第52話

 「一ノ瀬さん、どうにか断ってくれない?」


 俺から言ってものらりくらりと逃げられることが目に見えている。けれど、一ノ瀬さんからならもしかしたら……。


 「すみませんが、私では無理です。田中先生と約束を交わしたのは会長です。断るには、神崎君が田中先生に直接話をするしかないです」


 「だよなぁ」


 わざとらしく休み時間の終わりに俺に会いに来たときに、選挙当日に何かしら仕掛けてくる前振りだと思って警戒していたけど、まさか手元に置いておくほうを優先してくるとは。


 知らぬ間にやられていた。いや、知っていたとしても俺に出来ることなんてゼロに等しかっただろう。


 「ねぇねぇ。それってさ神ちゃんが同意してないなら、あの堅物の田中先生が認めないんじゃないの?」


 確かに宮野さんが言っていることは正しい。けど、それは俺がその場にいたらの話だ。


 「先生と契約をしたのは会長で俺は一切関わってないんだよ」


 「あ、なるほど。つまりー、神ちゃんが何を言っても無駄なのかぁ」


 ポンと手を合わせて納得したように頷い宮野さん。


 「そういうこと」


 田中先生は約束は守る人間だ。けれど融通が利かないわけじゃないし、契約を交わした会長本人がデメリットなしで俺の様な問題児を見てくれるというのなら、それを飲まない理由がない。 


 「はぁ。考えても仕方ない……か」


 先に手を打たれた以上、どうしようもない。一ノ瀬さんが言ったように、田中先生に直談判するという手もあるが、多分無駄足に終わる。


 「すみません。会長が自由人なせいで」


 「一ノ瀬さんは悪くないから。……はぁ~」


 一ノ瀬さんは悪くない。悪いのは全部、あの性悪生徒会長なんだ。


 「二人とも暗いよぉ。気分が沈んでるよぉ」


 宮野さん……。


 「今はさ、神ちゃんが言ったようにうだうだ考えても仕方ないんでしょ。だったら、折角三人もいるんだし気分転換にさぁ、テレビゲームしようよ?」


 「ゲーム……。いいですね!!」


 その一言で沈んだ空気が一転した。


 ぱぁと笑顔になりキラキラと目を輝かせる一ノ瀬さん。同じくキラキラとした目で俺を見る宮野さん。そして、キラキラ二人組の可愛さにやられたチョロ崎君。


 「……そうだな。やろうか、ゲーム」


 「三人いるし、この友情崩壊待ったなしのすごろくゲーム……やろっか」


 「待て、考え直せ宮野さん。それはホントに友情が壊れかねないから」


 「ふふん。ぼこぼこにしてあげます」


 えっ?一ノ瀬さん!?さっきまでとキャラ違くない?


 「威勢がいいねぇ、あおっち。いつまで持つかな?」


 宮野さんも敵キャラみたいになってるし。君たち早いよ……まだ起動してすらいないのに。

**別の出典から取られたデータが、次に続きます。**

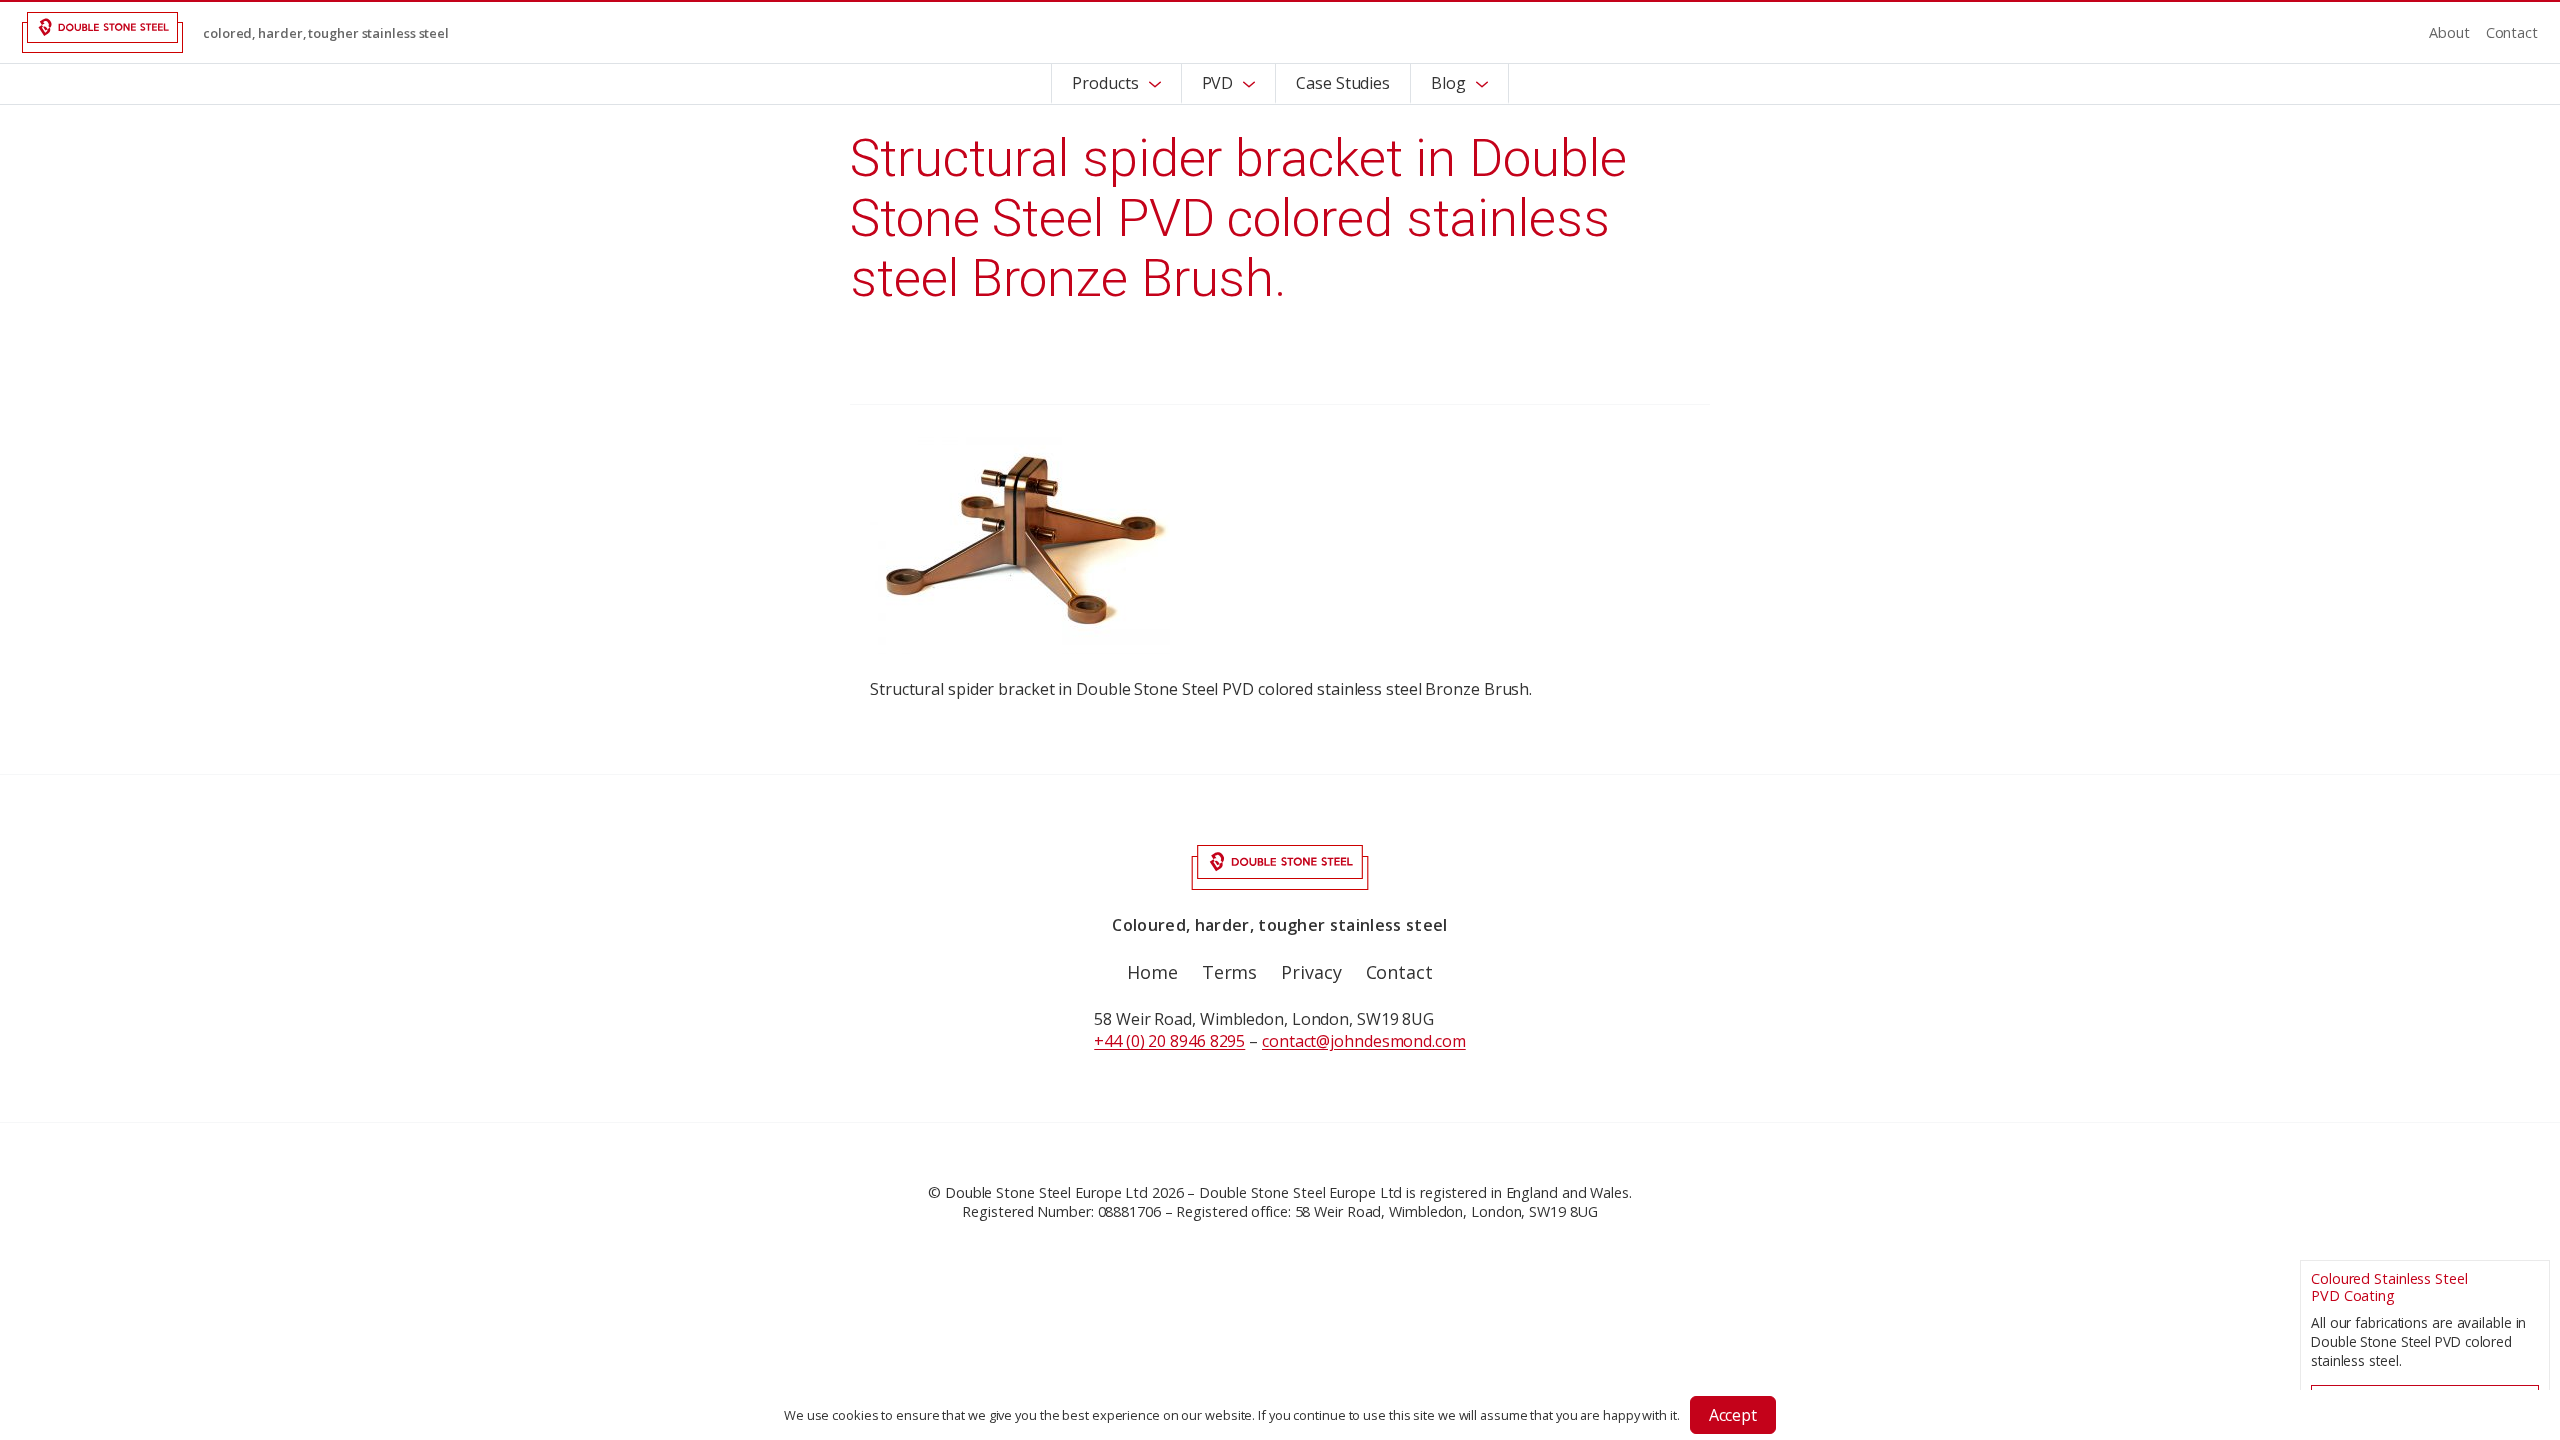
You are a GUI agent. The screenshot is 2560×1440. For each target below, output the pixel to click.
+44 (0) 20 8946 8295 (1169, 1041)
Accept (1733, 1415)
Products (1105, 83)
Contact (2512, 32)
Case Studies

 とはいえ、俺だけ言わないのも何だか違う気がするし……。


 「二人まとめてかかってきな!!」


 「ははっ、神ちゃんもノッてきたねぇ」


 二人がソファに座り、俺が二人の前で床に座り胡坐を掻いているフォーメーション。全員がテレビに視線を向けて準備万端。


 午後四時五十分。


 俺たち三人の友情崩壊待ったなしのすごろくゲームが始まってしまったのだった。